▸ **PASSAGE**
*-*-*

Supporting Learning in Conflict: New Home-Based Instruction Models in Ethiopia

“COVID-19 taught us how to keep children learning at home. Now, that same approach is helping us confront school closures caused by conflict.”

– Dr. Joshua Muskin

In August, Joshua Muskin, conducted a pair of workshops to support Geneva Global Ethiopia’s operation of two home-based instruction initiatives in Amhara region. The operation in Amhara will begin as the next school year starts in September .  GG-Eth is reviving and reinforcing a home-based instruction strategy that Geneva Global designed and conducted during the COVID-19 school closures in Ethiopia and Uganda, serving to keep children learning when classroom instruction was not an option.  In the Amhara region, many schools are presently closed not because of a pandemic but because of armed conflict.  A recent report from the Amhara Regional Education Bureau counted 45.7% (4,821) of all schools in the region are presently closed.  

The one initiative will engage GG-Eth in operating home-based instruction activities as part of two new ECHO funded projects, one with People in Need and the other with   Plan International.  Dr. Muskin and GG-Eth colleagues joined with Plan and PIN counterparts to review the strategic aspects of effective implementation, including the location of learning groups, the mobilization of students, and the identification training of teachers.  The basic approach will involve single teachers going daily to homesteads or other designated spots in local communities to deliver the Speed School program to groups of 20 students.

*-*-*

Records taken from a dataset:
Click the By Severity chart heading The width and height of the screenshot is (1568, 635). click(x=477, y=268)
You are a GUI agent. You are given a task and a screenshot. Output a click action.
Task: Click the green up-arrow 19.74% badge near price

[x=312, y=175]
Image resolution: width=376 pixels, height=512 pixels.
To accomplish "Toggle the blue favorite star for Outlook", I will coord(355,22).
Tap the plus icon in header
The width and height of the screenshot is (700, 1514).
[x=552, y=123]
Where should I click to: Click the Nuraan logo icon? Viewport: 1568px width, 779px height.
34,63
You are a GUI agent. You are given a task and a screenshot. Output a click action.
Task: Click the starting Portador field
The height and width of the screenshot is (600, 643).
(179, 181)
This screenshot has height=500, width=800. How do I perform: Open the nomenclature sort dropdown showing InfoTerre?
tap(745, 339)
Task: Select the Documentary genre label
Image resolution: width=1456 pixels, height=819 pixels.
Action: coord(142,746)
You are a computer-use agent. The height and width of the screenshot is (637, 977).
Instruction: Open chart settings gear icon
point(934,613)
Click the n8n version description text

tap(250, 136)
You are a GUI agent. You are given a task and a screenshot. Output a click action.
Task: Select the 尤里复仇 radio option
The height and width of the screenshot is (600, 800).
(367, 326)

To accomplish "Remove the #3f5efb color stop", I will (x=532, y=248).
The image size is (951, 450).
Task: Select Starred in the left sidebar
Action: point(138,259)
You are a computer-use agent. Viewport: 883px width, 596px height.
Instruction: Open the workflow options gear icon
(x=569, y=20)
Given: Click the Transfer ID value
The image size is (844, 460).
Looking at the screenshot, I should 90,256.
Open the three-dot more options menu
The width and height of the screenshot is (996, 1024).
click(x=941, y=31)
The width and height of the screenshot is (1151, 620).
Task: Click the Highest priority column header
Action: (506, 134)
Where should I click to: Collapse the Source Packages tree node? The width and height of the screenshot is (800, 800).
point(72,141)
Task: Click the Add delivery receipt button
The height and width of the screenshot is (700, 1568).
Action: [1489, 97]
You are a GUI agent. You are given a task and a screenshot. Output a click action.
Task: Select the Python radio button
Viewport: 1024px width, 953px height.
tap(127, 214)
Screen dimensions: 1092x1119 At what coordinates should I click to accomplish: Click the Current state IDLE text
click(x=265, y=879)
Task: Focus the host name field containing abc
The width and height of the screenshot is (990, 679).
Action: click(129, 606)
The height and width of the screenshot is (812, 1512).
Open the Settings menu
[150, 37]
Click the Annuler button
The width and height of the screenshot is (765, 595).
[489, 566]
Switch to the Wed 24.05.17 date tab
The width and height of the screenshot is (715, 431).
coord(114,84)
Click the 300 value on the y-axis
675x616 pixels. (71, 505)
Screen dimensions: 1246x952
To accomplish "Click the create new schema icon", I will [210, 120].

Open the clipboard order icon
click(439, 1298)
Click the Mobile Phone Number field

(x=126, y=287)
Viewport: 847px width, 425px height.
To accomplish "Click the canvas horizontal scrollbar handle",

*-*-*

▸ **WORK INSTRUCTIONS**
A - Translate this sentence from the passage on home-based instruction in Ethiopia into Spanish: "In the Amhara region, many schools are presently closed not because of a pandemic but because of armed conflict."
B - From the passage on home-based instruction in Ethiopia, quote the text starting with "In August, Joshua" and going on through "are presently closed.".

▸ **PROBLEM SOLUTIONS**
A - En la región de Amhara, muchas escuelas están actualmente cerradas no a causa de una pandemia, sino a causa de un conflicto armado.

B -
In August, Joshua Muskin, conducted a pair of workshops to support Geneva Global Ethiopia’s operation of two home-based instruction initiatives in Amhara region. The operation in Amhara will begin as the next school year starts in September .  GG-Eth is reviving and reinforcing a home-based instruction strategy that Geneva Global designed and conducted during the COVID-19 school closures in Ethiopia and Uganda, serving to keep children learning when classroom instruction was not an option.  In the Amhara region, many schools are presently closed not because of a pandemic but because of armed conflict.  A recent report from the Amhara Regional Education Bureau counted 45.7% (4,821) of all schools in the region are presently closed.